> [TASK DIRECTIONS]: Please return each entry exactly as it appears, but not the pictures.

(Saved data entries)
*** Begin section ***

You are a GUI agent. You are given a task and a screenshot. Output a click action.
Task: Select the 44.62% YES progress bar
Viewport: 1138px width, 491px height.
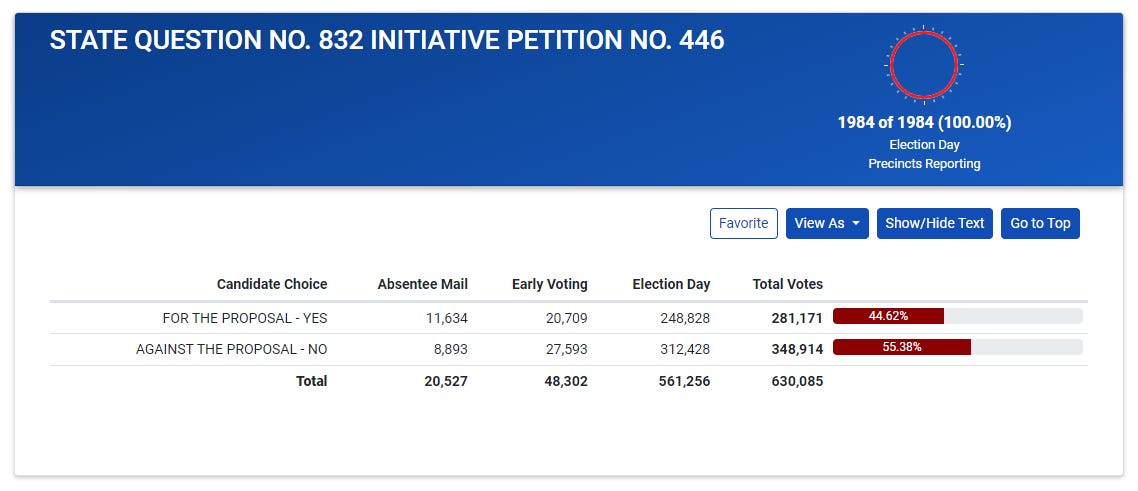coord(957,316)
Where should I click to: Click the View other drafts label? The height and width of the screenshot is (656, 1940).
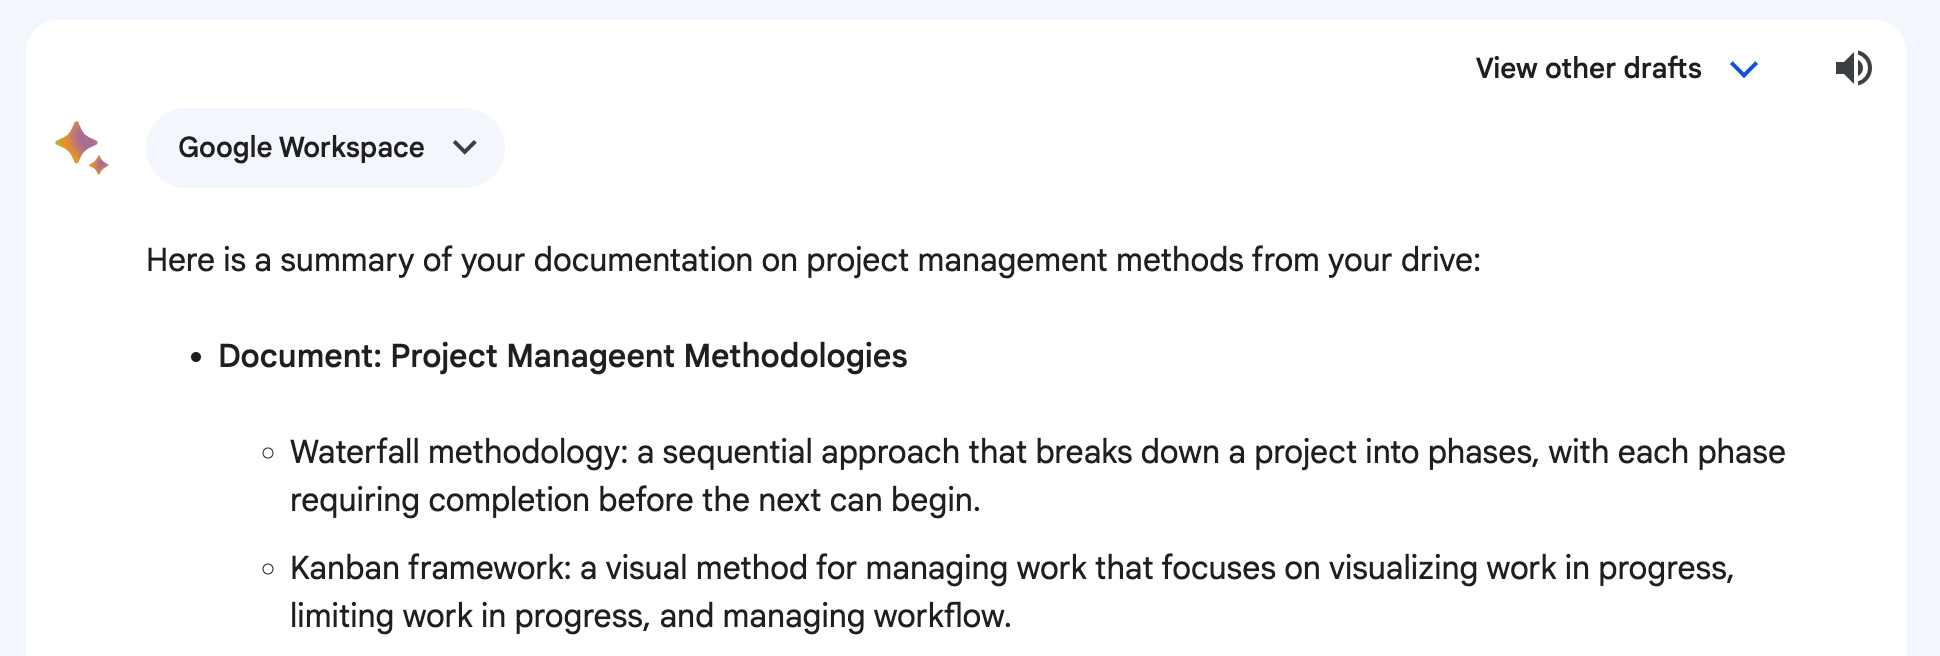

*** End section ***

> [RESPONSE]:
You are a GUI agent. You are given a task and a screenshot. Output a click action.
Task: Select the 44.62% YES progress bar
Viewport: 1138px width, 491px height.
coord(957,316)
Where should I click to: Click the View other drafts label? The height and width of the screenshot is (656, 1940).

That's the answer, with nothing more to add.